It was trading close to 85.84 yen against the US dollar in early Asian trade, the lowest since September 2010.

Japan's new Prime Minister Shinzo Abe has promised steps to weaken the yen to help revive Japan's sluggish economy.

He has even suggested that Japan's central bank should print "unlimited yen" to help stoke inflation.

Mr Abe has also called upon the central bank to boost its stimulus measures and undertake aggressive monetary easing to spur economic growth.

That includes setting an inflation target of 2% - double that of the Bank of Japan's (BOJ) current target.

Analysts said that with Mr Abe's Liberal Democratic Party and its coalition partner having a two-thirds majority in the lower house, it was highly likely that Mr Abe will be to implement the measures that he had promised during his election campaign.

"There appears to be widespread agreement within the new government and its political alliances on the path to take," advisory firm Brown Brothers Harriman wrote in a note to clients.
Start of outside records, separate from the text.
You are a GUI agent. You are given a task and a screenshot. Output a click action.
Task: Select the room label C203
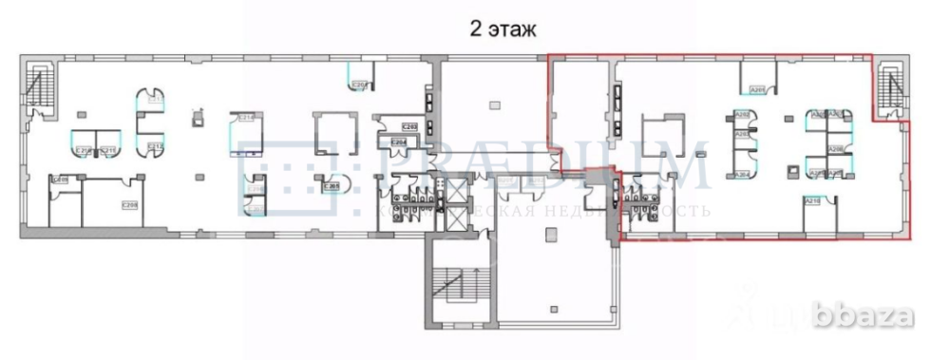click(x=410, y=125)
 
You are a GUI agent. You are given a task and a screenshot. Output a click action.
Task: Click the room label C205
click(x=331, y=186)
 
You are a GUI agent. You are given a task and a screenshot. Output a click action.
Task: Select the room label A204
click(x=743, y=173)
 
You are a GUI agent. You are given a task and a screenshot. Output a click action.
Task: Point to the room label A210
click(x=812, y=201)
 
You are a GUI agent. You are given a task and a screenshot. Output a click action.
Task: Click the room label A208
click(x=835, y=149)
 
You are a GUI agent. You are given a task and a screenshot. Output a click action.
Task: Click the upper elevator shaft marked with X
click(x=454, y=190)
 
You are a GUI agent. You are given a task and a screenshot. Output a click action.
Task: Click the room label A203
click(x=743, y=135)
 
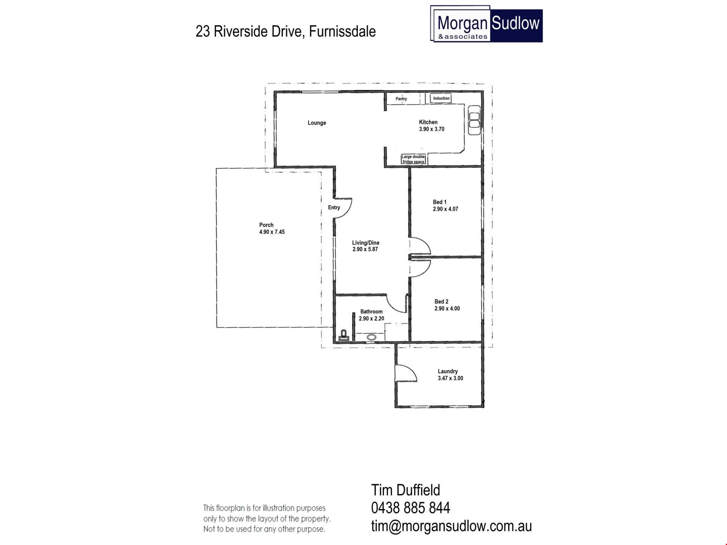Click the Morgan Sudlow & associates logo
click(x=487, y=23)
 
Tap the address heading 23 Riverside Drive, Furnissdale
click(x=285, y=31)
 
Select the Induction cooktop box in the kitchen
click(x=441, y=98)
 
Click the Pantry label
click(x=401, y=99)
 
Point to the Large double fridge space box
click(x=413, y=159)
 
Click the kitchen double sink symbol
click(x=474, y=120)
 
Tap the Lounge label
click(x=317, y=123)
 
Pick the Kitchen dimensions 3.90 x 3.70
click(x=432, y=129)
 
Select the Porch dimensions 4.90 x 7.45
click(x=272, y=232)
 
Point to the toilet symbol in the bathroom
click(x=344, y=336)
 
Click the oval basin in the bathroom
click(x=371, y=337)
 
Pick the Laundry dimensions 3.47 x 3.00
click(x=451, y=378)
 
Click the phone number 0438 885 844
click(x=410, y=508)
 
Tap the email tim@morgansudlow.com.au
click(x=451, y=526)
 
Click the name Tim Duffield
click(x=406, y=490)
"The majority seems to be willing to back Abe's call for 'bold monetary easing' and a 2% inflation target for the BOJ."

Many analysts have said that such aggressive measures were likely to weaken the yen.

Boost for exporters

The Japanese currency has fallen almost 7% against the US dollar since mid-November, after the former government agreed to hold snap elections.

It has also dipped against the euro and was trading at 113.60 yen against the single currency in Asian trade on Thursday - the lowest level since July 2011.

A weak yen bodes well for the Japanese exporters as it not only makes their goods more affordable to foreign buyers but also helps boost their profits when they repatriate their foreign earnings back home.

This is key for Japan's overall economy, as it relies heavily on its export sector for growth.

The prospects of a weak yen, coupled with further stimulus boost, has also had a positive impact on the stock market.

Japan's Nikkei 225 index has risen almost 20% in the past six weeks, with shares of major exporters leading the gains.